__Supplied information__.
══════════

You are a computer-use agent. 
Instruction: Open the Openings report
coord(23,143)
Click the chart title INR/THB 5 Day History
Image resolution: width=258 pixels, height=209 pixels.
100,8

══════════

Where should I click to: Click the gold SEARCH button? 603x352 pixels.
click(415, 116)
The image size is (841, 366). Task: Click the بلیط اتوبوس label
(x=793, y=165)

══════════

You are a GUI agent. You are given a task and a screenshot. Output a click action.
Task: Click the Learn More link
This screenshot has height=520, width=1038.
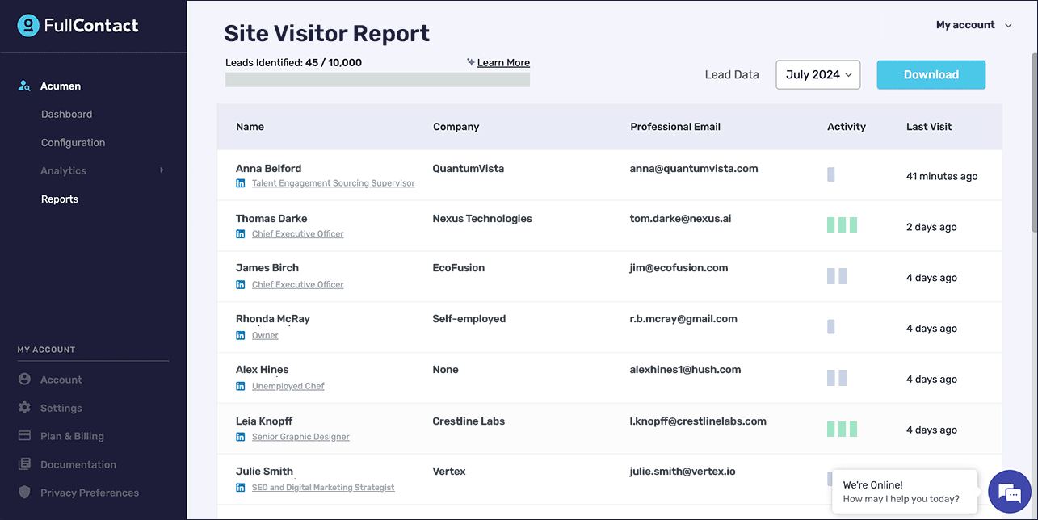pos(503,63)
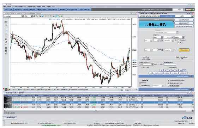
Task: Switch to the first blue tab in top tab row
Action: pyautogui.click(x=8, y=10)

══════════

__What to work on__. Identify each line in the records above that contains the word "pixels" and copy it. Case counts.

__Result for this task__.
Image resolution: width=258 pixels, height=209 pixels.
Where should I click to: Click the gold SEARCH button? 603x352 pixels.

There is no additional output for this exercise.